WHAT TO WORK ON: Could you copy every line from the material below in which "agent" appears?

THE INPUT:
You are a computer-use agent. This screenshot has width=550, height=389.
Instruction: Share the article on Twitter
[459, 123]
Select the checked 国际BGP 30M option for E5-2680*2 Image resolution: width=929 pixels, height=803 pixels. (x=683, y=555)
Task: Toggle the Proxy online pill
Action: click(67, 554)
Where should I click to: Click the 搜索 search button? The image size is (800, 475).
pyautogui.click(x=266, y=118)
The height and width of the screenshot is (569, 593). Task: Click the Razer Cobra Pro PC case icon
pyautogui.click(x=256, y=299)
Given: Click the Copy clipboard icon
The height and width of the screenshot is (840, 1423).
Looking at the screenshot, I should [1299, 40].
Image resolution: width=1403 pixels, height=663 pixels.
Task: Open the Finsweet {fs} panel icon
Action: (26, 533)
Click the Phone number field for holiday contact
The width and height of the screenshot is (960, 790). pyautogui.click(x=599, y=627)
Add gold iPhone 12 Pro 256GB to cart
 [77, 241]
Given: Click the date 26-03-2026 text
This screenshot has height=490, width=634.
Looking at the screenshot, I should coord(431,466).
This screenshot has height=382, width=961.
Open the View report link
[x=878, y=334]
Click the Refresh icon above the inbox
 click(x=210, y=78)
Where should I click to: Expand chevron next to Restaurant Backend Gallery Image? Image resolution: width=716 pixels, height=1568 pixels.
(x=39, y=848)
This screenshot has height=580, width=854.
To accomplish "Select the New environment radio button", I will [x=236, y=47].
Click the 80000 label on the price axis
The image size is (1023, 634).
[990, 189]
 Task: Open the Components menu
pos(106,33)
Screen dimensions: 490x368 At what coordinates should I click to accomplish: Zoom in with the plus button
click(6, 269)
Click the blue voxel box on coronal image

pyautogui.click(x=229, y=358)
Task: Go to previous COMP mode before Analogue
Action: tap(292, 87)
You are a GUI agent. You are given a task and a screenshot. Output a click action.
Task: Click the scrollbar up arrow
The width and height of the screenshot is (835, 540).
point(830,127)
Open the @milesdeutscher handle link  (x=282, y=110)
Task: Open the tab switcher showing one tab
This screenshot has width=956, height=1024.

REPLY TO THE EXERCISE:
You are a computer-use agent. This screenshot has width=550, height=389.
You are a GUI agent. You are given a task and a screenshot. Output a click action.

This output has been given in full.